うちこのヨガ日記

ヨガの練習や読書、旅、生活、心のなかのこと。

自分の中に発現した「イラッとness」に向き合う(夏目漱石「それから」読書会での演習より)

半年ぶりの夏目漱石読書会を終えて関西から戻ってきました。
読書会といっても実際はインド思想に登場する「こころのはたらき」を示すワードを使っての演習なので、文学的な深堀りを目的としたものではなく、多眼観察のような時間です。
「それから」は恋愛の描写がねっとりしているので、アハンカーラ中心のアジェンダに寄せることもできなくはないのですが、今回はブッディについて話すぞ! と決めて宿題も構成も考えていました。参加してくださったかたから「うわー」とか「いやぁぁぁ」とか「はずかしぃ〜」という反応が予想以上に早いタイミングで出て、ブーメランの軌道が点線で見える感覚を味わった人もいたかな。



ちなみに


絵はふまじめですが、読書会の本編に入る前に説明もしています。


この作品は主人公の性格に「現代人に共通する問題」がてんこ盛り。
なので、こんなことが起こります。



「この主人公、読んでいて、いちいちイライラして…」


「うん。その、イライラというのは…」



 と紐解いていく



 〜と、判断したのは誰なんだろう。

 〜と、予測がつくということは、経験したことがある感情。その持ち主は誰?



 (・・・話しながら、発し手にブーメランが戻っていく・・・)


「いやぁぁぁ。はずかしい…。これ、わたしのこと〜」


「そうなんだよねぇ」


「わたしも…」(←別の人も同じ現象に気づく)



となる。
まえに「イラッときたら、サーンキヤ」という回でも書きましたが、わたしは「いま自分がつかまえたその感情は、誰が見つけたんだっけ? なんで見つけたことを認識できるんだっけ?」ということを棚上げしないように、ちょっとだけ補正を入れるようにしています。わたしはこの機能(ブッディ・理性)の重要性をいいトシになるまで知らずに生きてきて、自分の感情を見るステップから逃げたまま「けしからん」という気持ちに変換してしまうことを、日常的にやってきました。
それをインド哲学の勉強を始めてからは少し分解できるようになってきたので、自分の性根の無知さを題材に再構成しています。読書会は、そのおすそ分けの場のような感じです。


わたしはより細かくそれを性質として認識共有するために「イラッとネス(ness)」とか「どんよりネス(ness)」のような言葉で説明します。同じ気持ちの種がなければそもそもイライラしないというのは、まえに【武田鉄矢「今朝の三枚おろし」についてのあれこれ】の「その2」に書いたことと同じ。こういう種類の自己批判的な気持ちを持つことで、不機嫌な老人にならずに生きていきたい。


文章をきっかけに自分の中に発現したものをありありと見るのは、けっこうしんどい行為です。
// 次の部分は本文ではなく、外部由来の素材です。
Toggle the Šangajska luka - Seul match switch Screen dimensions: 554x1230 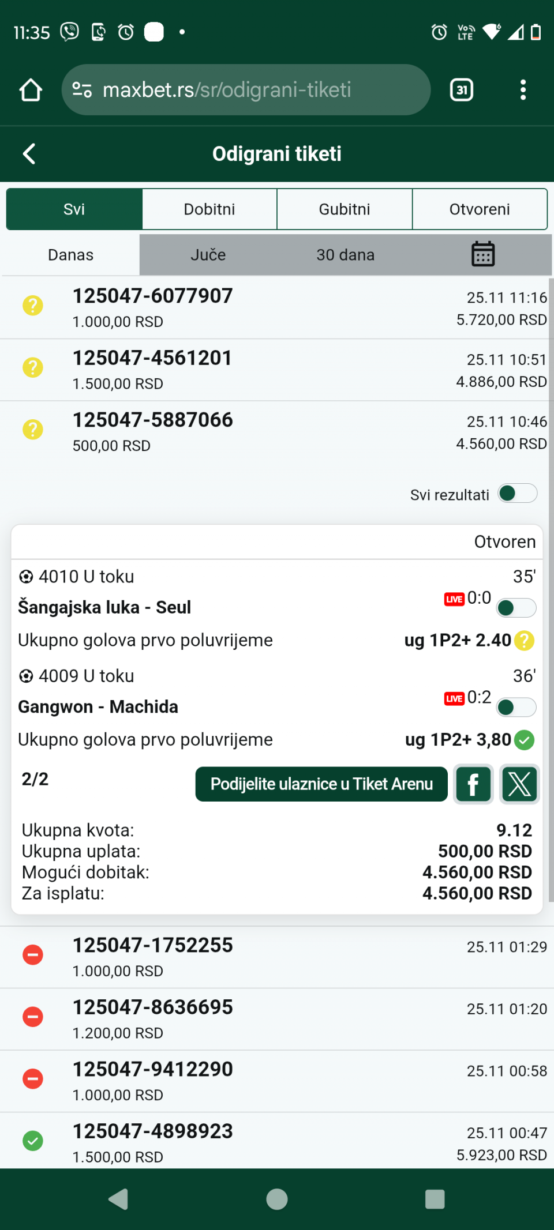(516, 608)
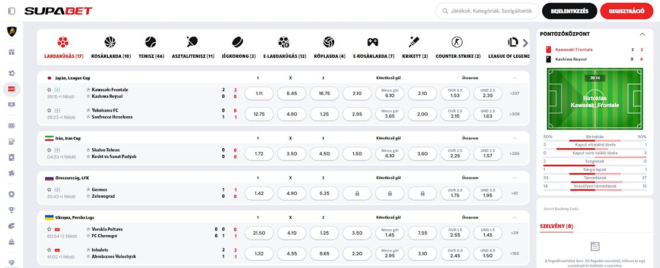
Task: Show more sports with the carousel right arrow
Action: coord(525,42)
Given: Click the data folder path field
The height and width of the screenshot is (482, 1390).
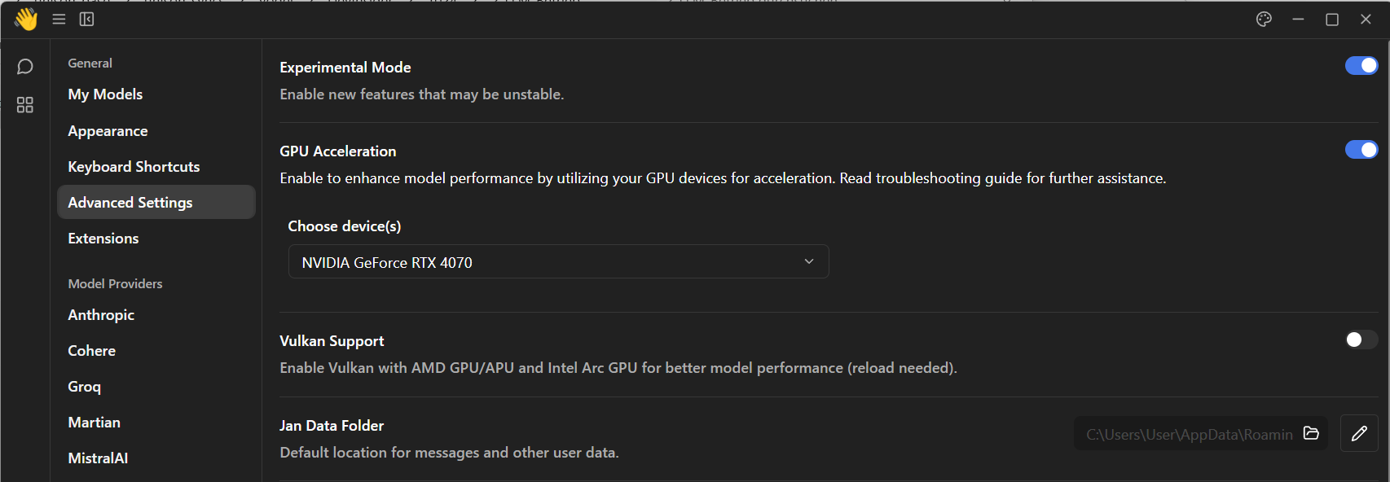Looking at the screenshot, I should [x=1200, y=433].
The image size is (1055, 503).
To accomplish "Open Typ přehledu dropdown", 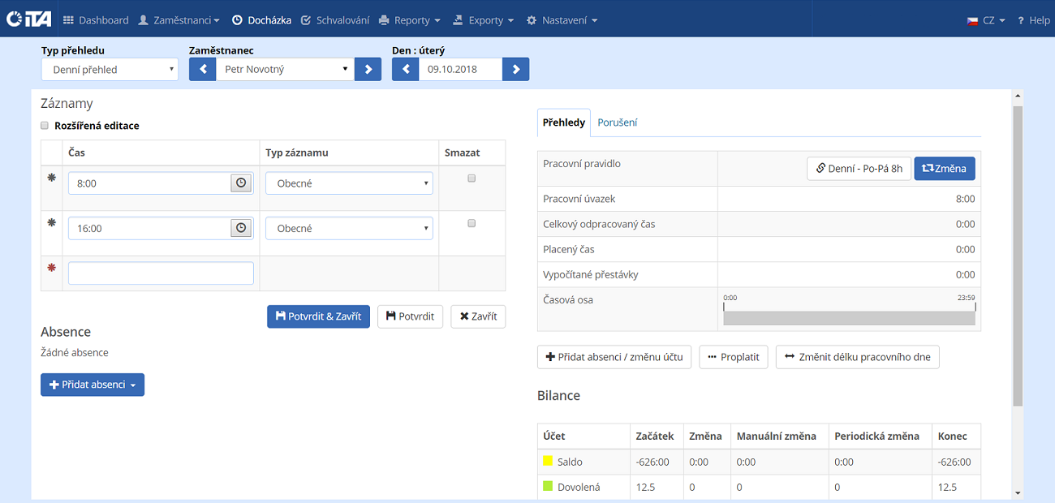I will pos(110,70).
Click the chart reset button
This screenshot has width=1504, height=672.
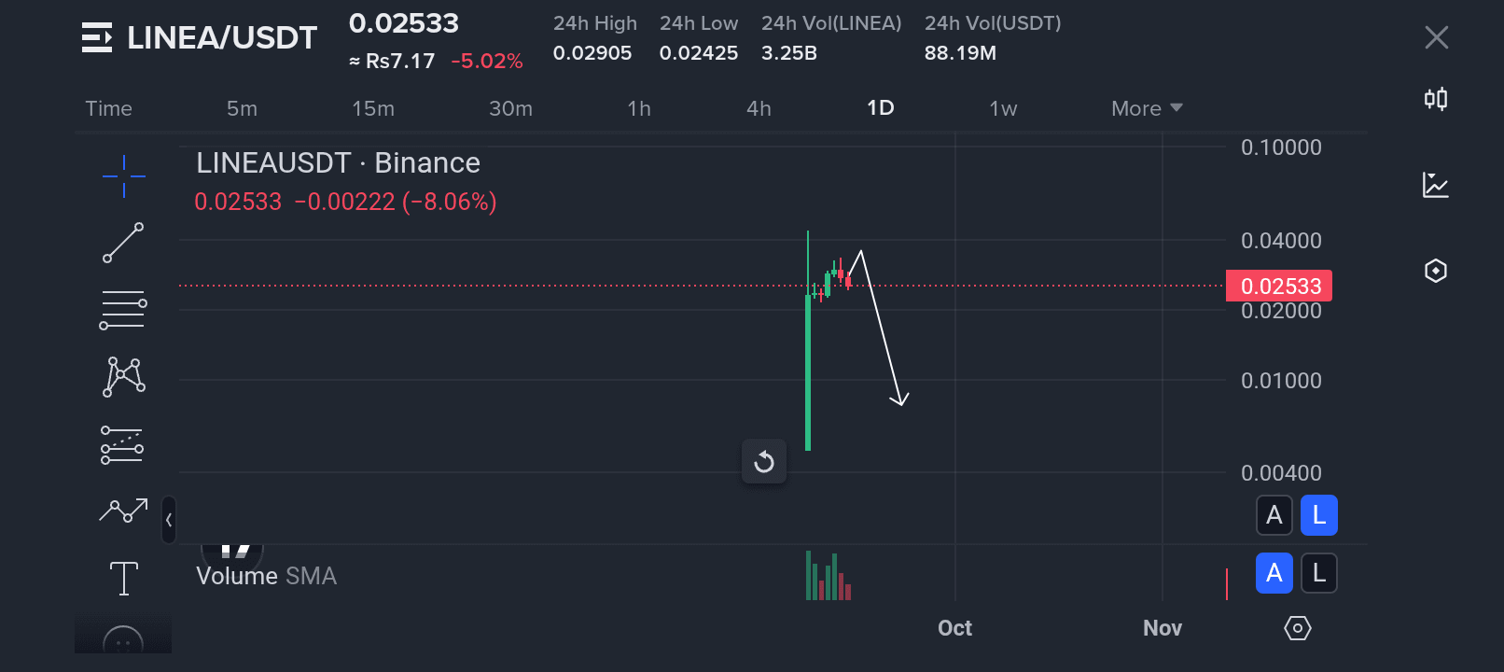click(763, 461)
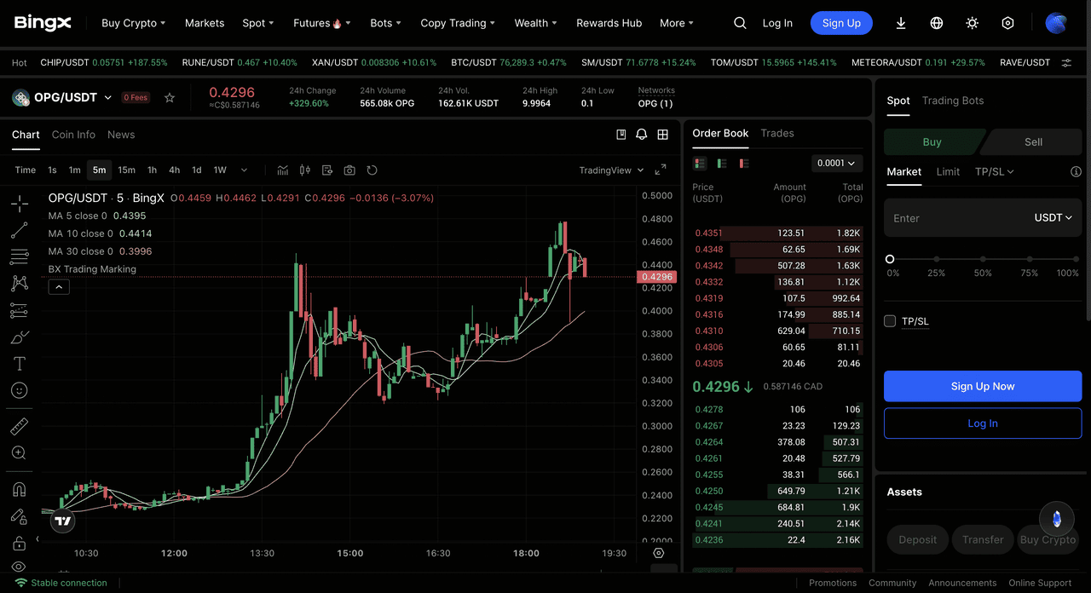
Task: Click the search magnifier icon in header
Action: 740,23
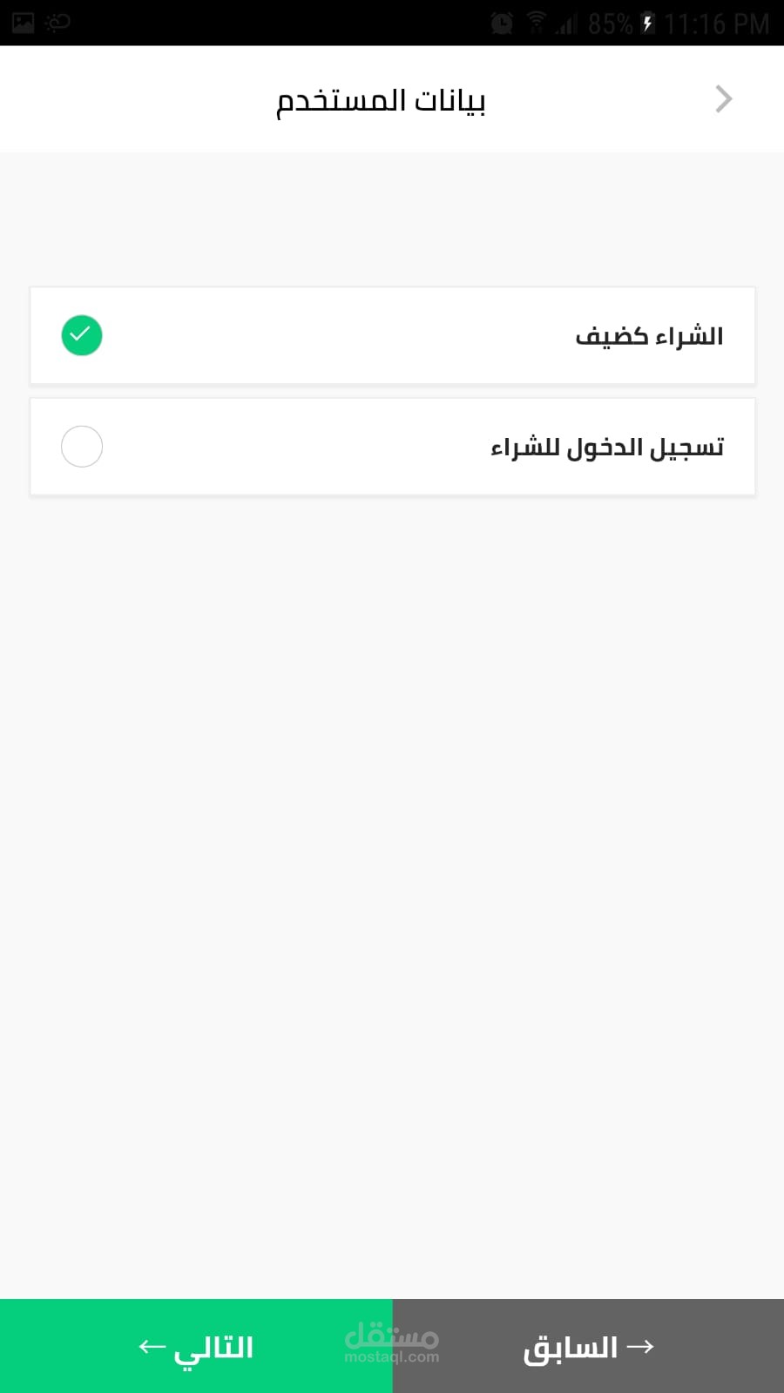Image resolution: width=784 pixels, height=1393 pixels.
Task: Tap the 85% battery percentage text
Action: tap(610, 24)
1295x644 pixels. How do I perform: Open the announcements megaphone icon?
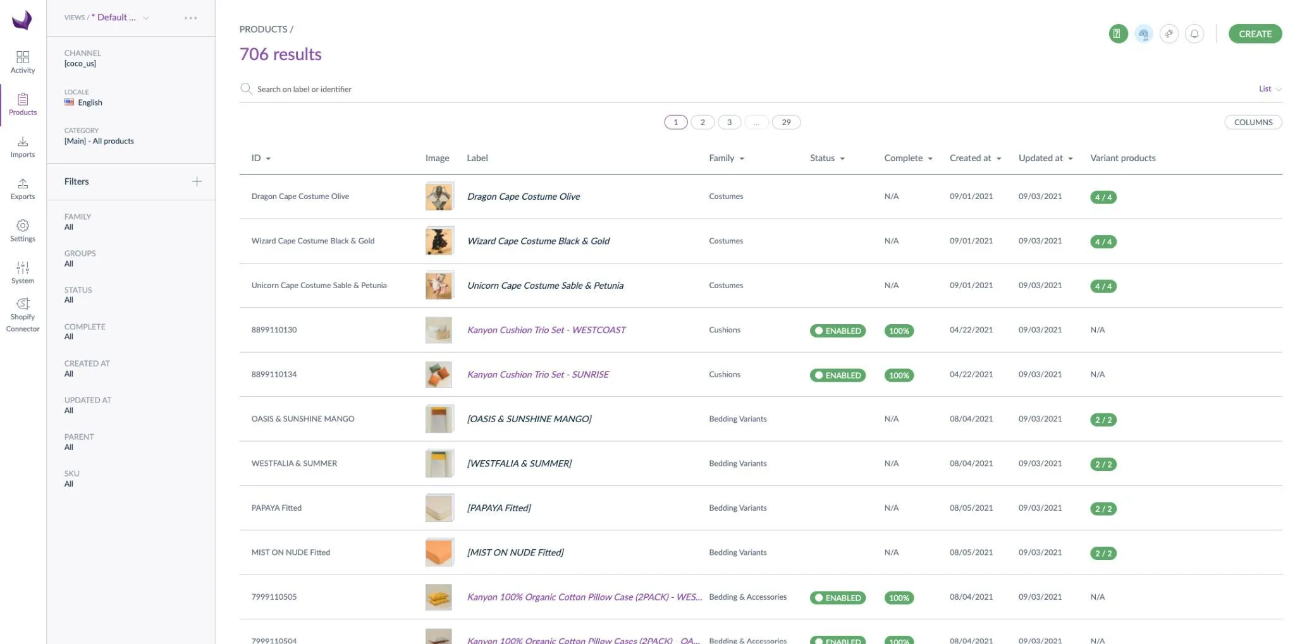(1169, 33)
なので「これはこういうことだと思う」なんて、自分の立場や主語を棚上げしてお行儀よく結論づけてみたり、文章の話をしているのに文学の話をしてみたり、「この作家の言いたかったことはきっと…」なんて聞かれてもいないのに講釈したりする。「あなた」が発現・発言する瞬間なのに。いまやっていることは義務教育の国語の授業でもないのに、「観念的にそれらしいムード」に受講する側の人が持っていこうとしてしまうことがある。優等生的な方向へ逃げることに対して日本の教育は寛容なので、ついそういうふうにしちゃうんですよね。
わたしがインドで受けた問答形式の哲学授業では「その問いは重要ではない」なんて感じでバッサリ斬られることがあり、そういうときの要件を思い返すと、どれも主体性を棚上げした文体の質問ばかりでした。ナマナマしい自分で学ばないと、バッサリやられる(この容赦ない感じは、日本では再現できない)。


この日は何人かから、オトナっぽい「ため息」が聞こえてきました。そういうため息を聞くと、「この人、けしからんですよね」「○○すべきじゃないですか、そうでしょ?」の、もう一歩先へいっしょに歩いていけた気持ちになります。なかには「この主人公のように気づかないふりをしているのも、わたし……」と絶句している人もいて、そういうときは、「痛そうだねぇ。知ってる〜。その道、わたしも通ってきたから」という気持ちになります。
この「けしからんですよね」で終わらせないことに近い意味の言葉に「apaisnam」という語(サンスクリット)があります。この言葉はバガヴァッド・ギーターの「16章2節」に出てくるのですが、これはまえに東京の読書会で掘り下げたことがあります(⇒こちらで詳述しています)。


京都・神戸から始まった読書会形式のヨガクラスも、早いもので2年が経ちました。
未整理の考察ストックがたくさんあるので、ぼちぼち紹介していきたいと思います。